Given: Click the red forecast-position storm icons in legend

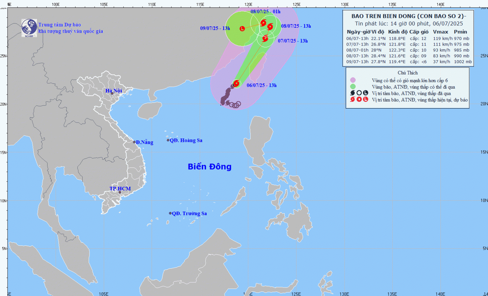Looking at the screenshot, I should click(x=359, y=99).
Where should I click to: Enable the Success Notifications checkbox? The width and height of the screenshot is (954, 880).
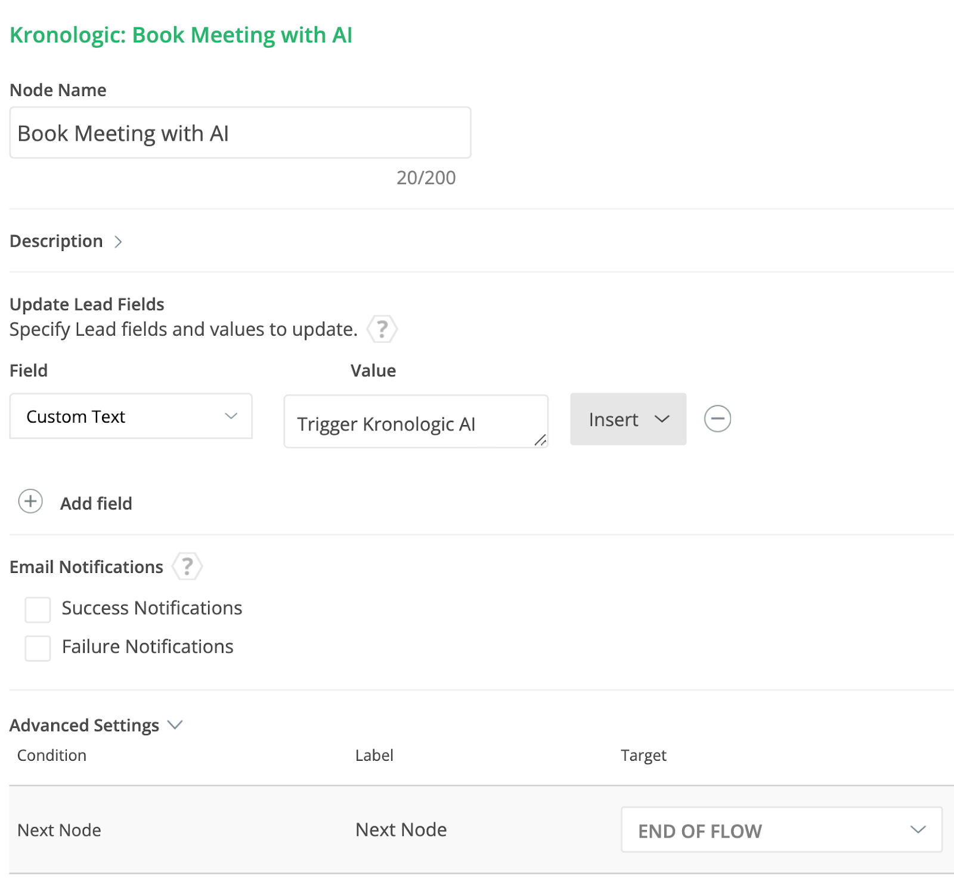(38, 609)
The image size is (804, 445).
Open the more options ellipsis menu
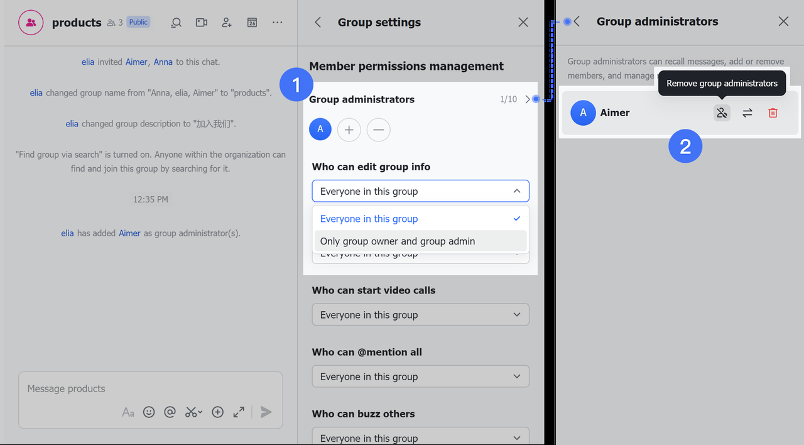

=-=-=

WHAT IS EXPECTED: Leave every picture out and write out exactly the lines from the line with "Where should I" through the last line of the material.

RESPONSE:
Where should I click to: Enable the Success Notifications checkbox? The width and height of the screenshot is (954, 880).
(38, 609)
The image size is (804, 445).
Open the more options ellipsis menu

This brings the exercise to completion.